### 練習問題
1. 次の(a)〜(c)がインバスケット演習の記事の内容と合っているか、それぞれ「はい」か「いいえ」で答えてください。判断の決め手となる本文の語句もそのまま引用してください。
(a) インバスケット演習には明確な正解がない。
(b) 記事はインバスケット演習の対策として暗記を勧めている。
(c) このブログの書き手は、昇進試験で一度挫折したことがある。
2. インバスケット演習の記事から、「管理職の昇進・昇格試験で実施」で始まり「ずに困っているのが実情です。」で終わる部分を一字一句違えずに書き写してください。
3. インバスケット演習の記事の続きを、最後に示された文の後から書いてください。

### 読解用の本文
☆ ☆ ☆ ☆ ☆
サラリーマン研究者による、昇進・昇格試験突破の道

一度、昇進試験で挫折を味わったサラリーマン研究者が身に付けた昇進試験の攻略法を紹介するブログです!

昇進・昇格試験で行われるインバスケット演習とは?高評価を得る回答の書き方のコツとともに解説

インバスケット演習の攻略のコツ

管理職の昇進・昇格試験で実施される人材アセスメントのなかで、多くの人がインバスケット演習に苦労しているのではないでしょうか。

 

これは、インバスケット演習が多くの資格試験や大学受験などで実施されているペーパーテストと違って、明確な正解がありません。つまり、正解がないので、暗記のような対策できず、どのような対策すればよいか分からずに困っているのが実情です。

 

そのような方のために今回、この記事では、インバスケット演習を攻略するコツを紹介していきます。

なお、昇進試験ってどんなことをするのか分からない、アセスメントって何という方は、以下の記事で解説しているので、先に読んでもらえると理解が深まると思います。torotoroupaupa.hatenablog.com

torotoroupaupa.hatenablog.com

インバスケット演習って何?
☆ ☆ ☆ ☆ ☆
### 提供された記録
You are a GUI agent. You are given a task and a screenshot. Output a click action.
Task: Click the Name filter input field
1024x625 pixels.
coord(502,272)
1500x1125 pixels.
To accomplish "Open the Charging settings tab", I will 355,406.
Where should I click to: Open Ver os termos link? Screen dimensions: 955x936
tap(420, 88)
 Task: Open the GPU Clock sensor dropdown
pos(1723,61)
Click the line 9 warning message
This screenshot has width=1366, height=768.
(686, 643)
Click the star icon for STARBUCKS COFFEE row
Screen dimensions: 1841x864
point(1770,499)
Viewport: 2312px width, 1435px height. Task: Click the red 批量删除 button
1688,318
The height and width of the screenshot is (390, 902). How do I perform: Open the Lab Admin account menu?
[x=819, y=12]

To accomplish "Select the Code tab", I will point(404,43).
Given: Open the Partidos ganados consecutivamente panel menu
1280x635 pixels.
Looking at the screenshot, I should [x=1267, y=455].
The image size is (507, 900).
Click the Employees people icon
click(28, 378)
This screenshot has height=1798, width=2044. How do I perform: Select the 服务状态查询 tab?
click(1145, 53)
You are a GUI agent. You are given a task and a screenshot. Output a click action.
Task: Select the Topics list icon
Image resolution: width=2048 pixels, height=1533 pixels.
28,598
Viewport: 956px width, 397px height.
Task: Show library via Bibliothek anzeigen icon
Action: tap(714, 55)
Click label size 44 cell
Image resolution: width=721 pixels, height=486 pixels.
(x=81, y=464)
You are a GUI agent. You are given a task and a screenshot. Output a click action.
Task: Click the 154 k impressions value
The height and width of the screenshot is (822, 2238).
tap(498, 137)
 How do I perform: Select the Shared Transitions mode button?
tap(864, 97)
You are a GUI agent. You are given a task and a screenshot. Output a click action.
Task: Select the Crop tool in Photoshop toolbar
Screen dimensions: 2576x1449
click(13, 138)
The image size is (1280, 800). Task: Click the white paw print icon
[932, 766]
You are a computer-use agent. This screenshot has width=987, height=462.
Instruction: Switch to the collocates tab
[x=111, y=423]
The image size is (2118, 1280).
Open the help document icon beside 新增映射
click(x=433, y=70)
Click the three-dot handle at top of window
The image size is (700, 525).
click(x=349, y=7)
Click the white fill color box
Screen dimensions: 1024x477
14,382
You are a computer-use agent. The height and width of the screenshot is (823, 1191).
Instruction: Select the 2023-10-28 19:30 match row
☆ ☆ ☆ ☆ ☆
### 解答一覧
1.
(a) はい:「明確な正解がありません」
(b) いいえ:「暗記のような対策できず」
(c) はい:「一度、昇進試験で挫折を味わったサラリーマン研究者」

2.
管理職の昇進・昇格試験で実施される人材アセスメントのなかで、多くの人がインバスケット演習に苦労しているのではないでしょうか。

 

これは、インバスケット演習が多くの資格試験や大学受験などで実施されているペーパーテストと違って、明確な正解がありません。つまり、正解がないので、暗記のような対策できず、どのような対策すればよいか分からずに困っているのが実情です。

3.
インバスケット演習を一言で説明すると、架空の人物になりきって、その人物が抱えているたくさんの課題を制限時間内に処理するビジネスシミュレーションです。

 

これだけだと何をする試験なのかわからないと思いますので、もう少し具体的に説明しましょう。まず、「インバスケット」は、会社で働いた経験がある人なら分かると思いますが、偉い人の前に置いてある未処理の書類(はんこが押されていない書類)が収められた箱のことです。

 

偉い人は、その未処理の箱に入った書類を読んで内容を理解し、どうするかを判断し、部下などに指示を出したり、はんこを押して処理済みの箱に入れたりしています。インバスケット演習は、まさにこの偉い人の立場になって、未処理の箱に入った課題を順次処理していく試験ということです。ようは管理職の立場になって上司や部下、取引先あるいは顧客などから来る仕事の依頼やクレーム、要望などを処理していくロールプレイングゲームです。

 

なお、インバスケット演習に興味を持ち、もっと知りたい方と思った方、次の本が導入本にはおすすめですので、ぜひ参考にしてみて下さい。

インバスケット演習の概要

インバスケット演習で設定される時間は、出される課題の数(今後は案件数とします)によって変わり、60分~180分です。管理職の昇進試験で行われる場合、20~25案件で120分の設定が多いです。

 

また、インバスケット演習は、マークシート方式と記述式があります。管理職の昇進試験では、記述式で行われることが多いために以下の内容は、記述式を念頭に置いて解説していきます。

 

インバスケット演習で最初に配られるもの

インバスケット試験を開始する前に封筒が配られます。封筒の中には次の書類が入っています。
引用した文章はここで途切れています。